La presse s’est largement fait l’écho des arrêts de la Cour de Cassation du 13 décembre 2016 permettant de considérer que seraient illicite les amendes routières infligées depuis 2003. Qu’en est-il ?

La loi du 19 mai 2010 portant création de la Banque-Carrefour des véhicules met sur pied une banque de données des véhicules dénommé ” Banque-Carrefour des véhicules ” pour, notamment, assurer la traçabilité des véhicules et, d’autre part, identifier à tout moment leur propriétaire, le demandeur et le titulaire de leur immatriculation, afin de :

7° faciliter la recherche, la poursuite pénale et l’application des peines des infractions.

L’article 18 de cette loi prévoit, pour protéger la Vie Privée que si les spécifications techniques du véhicule visées à l’article 7, alinéa 2, 2°, sont accessibles sans autorisation préalable, l’accès aux autres données de la Banque-Carrefour nécessite une autorisation préalable du comité sectoriel.

Le Roi peut également déterminer, après avis du comité sectoriel, les cas dans lesquels une autorisation n’est pas requise.

L’objet de cette disposition est de protéger les données à caractère personnel définies comme toute information concernant une personne physique identifiée ou identifiable; est réputée identifiable une personne qui peut être identifiée directement ou indirectement.

Le Comité sectoriel auquel il est fait référence est, en effet le comité sectoriel pour l’autorité fédérale de la Commission de protection de la vie privée instauré par l’article 36bis de la loi du 8 décembre 1992 relative à la protection de la vie privée à l’égard des traitements de données à caractère personnel.

 

Constatant que la police n’a jamais sollicité cette autorisation et qu’aucune dérogation n’est prévue, la Cour de cassation dit pour droit que le fait que ce soit le travail de la police de constater des infractions routières ne les autorise pas à consulter la Banque Carrefour sans autorisation préalable du comité sectoriel.

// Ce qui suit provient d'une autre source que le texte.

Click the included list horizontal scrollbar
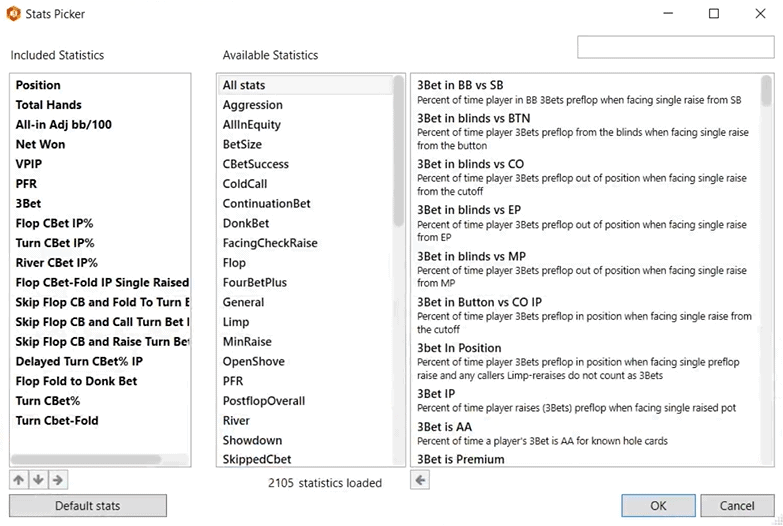(x=85, y=460)
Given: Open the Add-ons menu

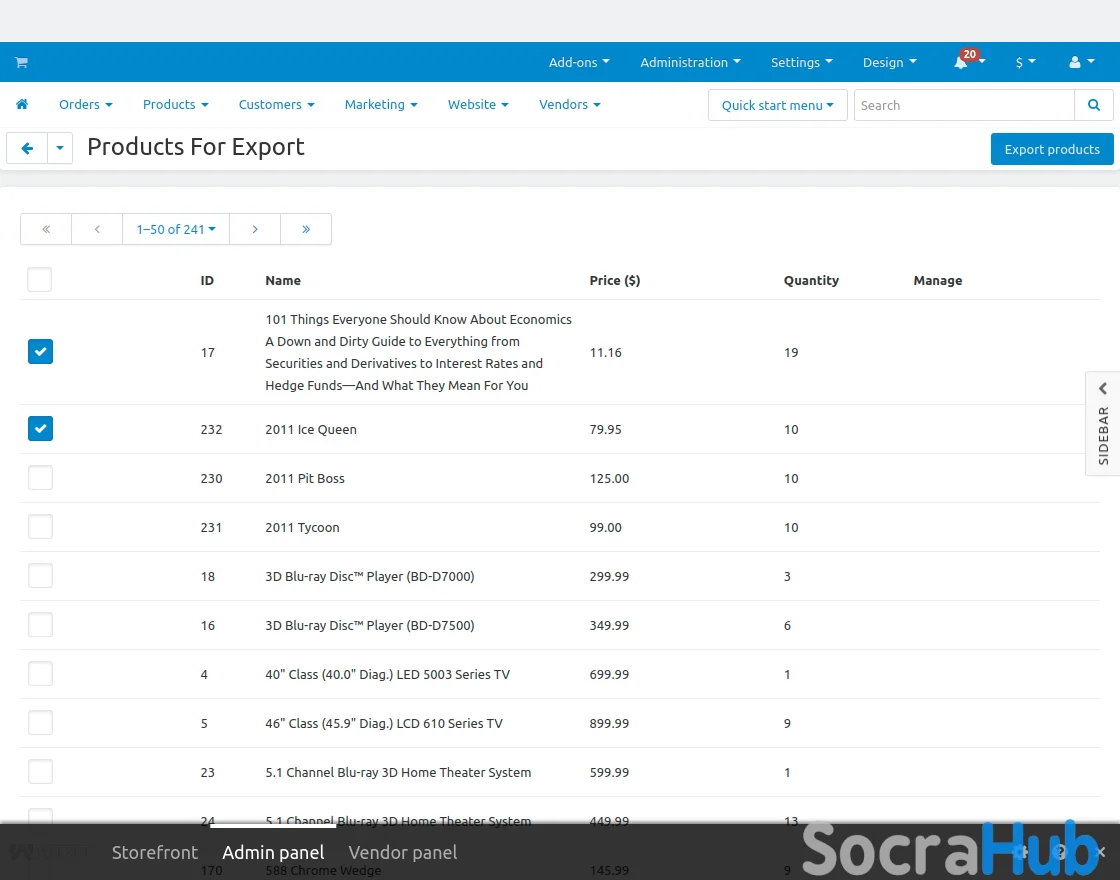Looking at the screenshot, I should (578, 62).
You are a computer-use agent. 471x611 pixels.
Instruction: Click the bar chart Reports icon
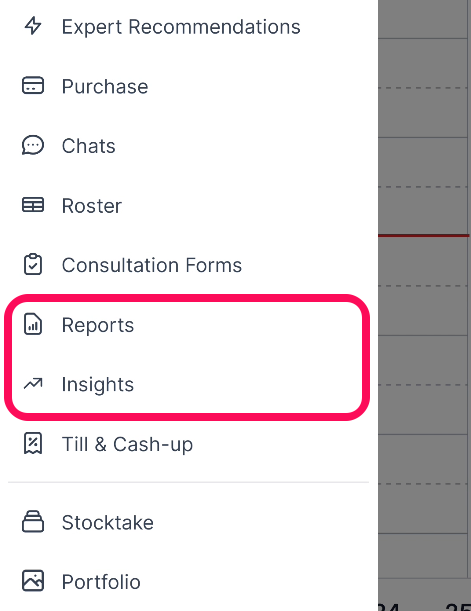pyautogui.click(x=33, y=324)
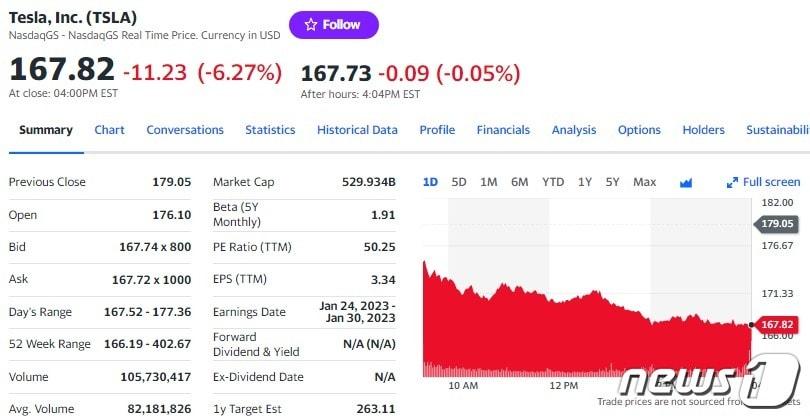Select the 5D chart range
Screen dimensions: 810x420
[459, 182]
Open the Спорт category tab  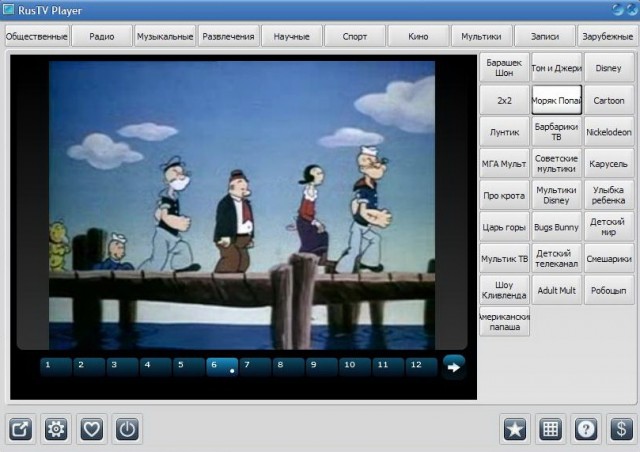pos(355,37)
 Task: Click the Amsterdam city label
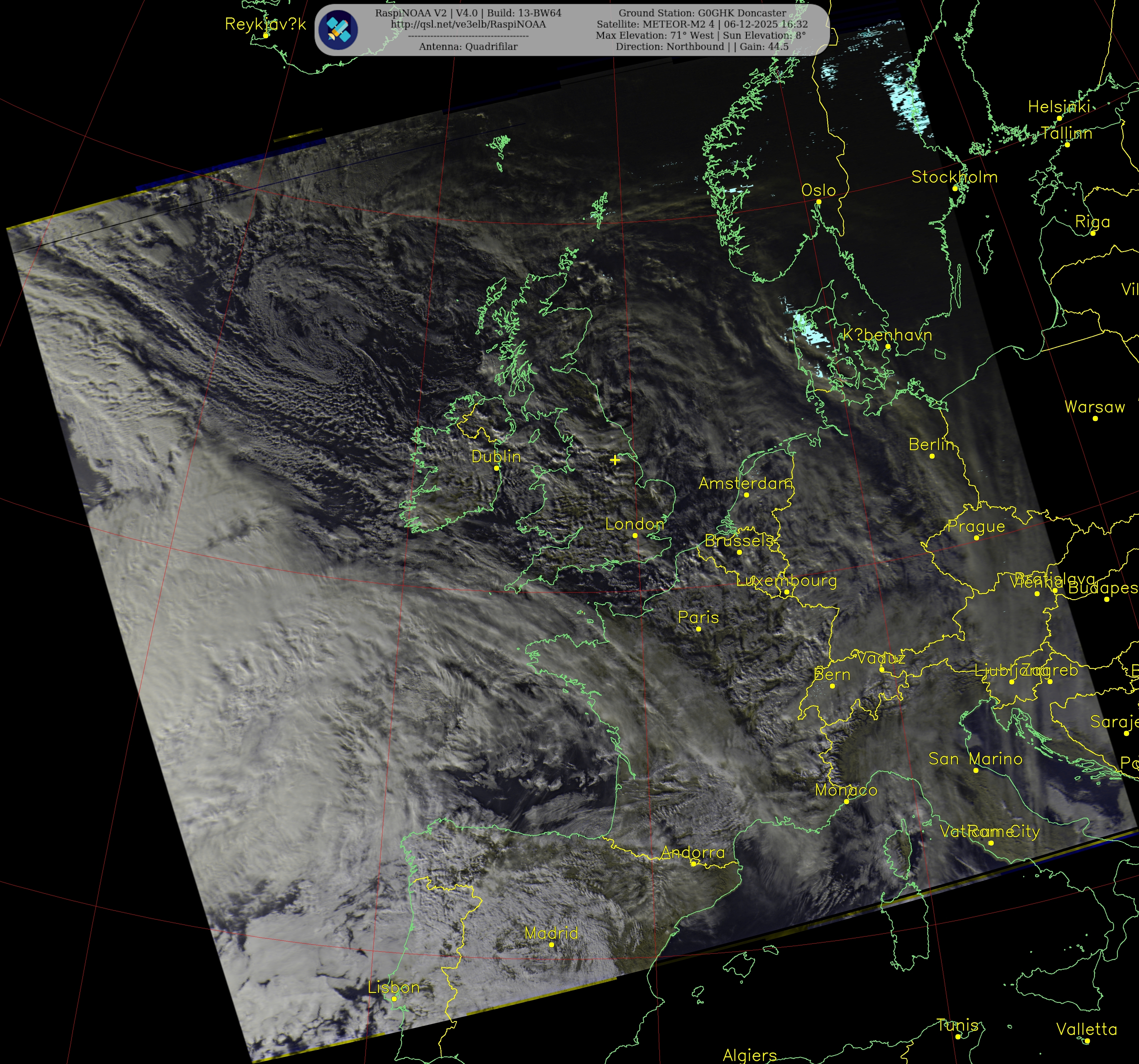pos(746,483)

La circonstance que les informations qui sont à l’origine des poursuites sont fondées directement ou indirectement sur des éléments obtenus de manière illicite, entraîne la nullité de l’instruction dans son ensemble, ainsi que la nullité des poursuites.

Le concluant est, par ailleurs, fondé à invoquer l’article 8 de la Convention, dont les dispositions pertinentes sont ainsi rédigées :

« 1. Toute personne a droit au respect de sa vie privée (…)

2. Il ne peut y avoir ingérence d’une autorité publique dans l’exercice de ce droit que pour autant que cette ingérence est prévue par la loi et qu’elle constitue une mesure qui, dans une société démocratique, est nécessaire (…) au bien-être économique du pays, à la défense de l’ordre et à la prévention des infractions pénales, (…) ou à la protection des droits et libertés d’autrui. »

A défaut d’une loi autorisant les autorités à consulter la Banque-Carrefour des véhicules, les poursuites doivent être déclarées nulles.

Les informations et renseignements obtenus au moyen d’actes illégaux ou irréguliers sont illicites ou inadmissibles. L’illégalité ou l’irrégularité qui entache les constatations effectuées au cours d’un acte d’information ou d’instruction prive celles-ci de toute valeur probante et entraîne la nullité des preuves obtenues en leur suite (J. Hoeffler, Traité de l’instruction préparatoire en matière pénale, Courtrai, Editions administratives U.G.A., 1956, n° 92, p. 96)

Dès l’instant où il est établi qu’une infraction est à l’origine des preuves produites en justice, la procédure est viciée (F. Piedboeuf, «Réveil ou déclin des droits de la défense…», J.L., 1985, p. 665-672, spéc. p. 667.)

Reste à déterminer comment cette décision sera appliquée par les juridictions du fond au regard de la jurisprudence Antigoon.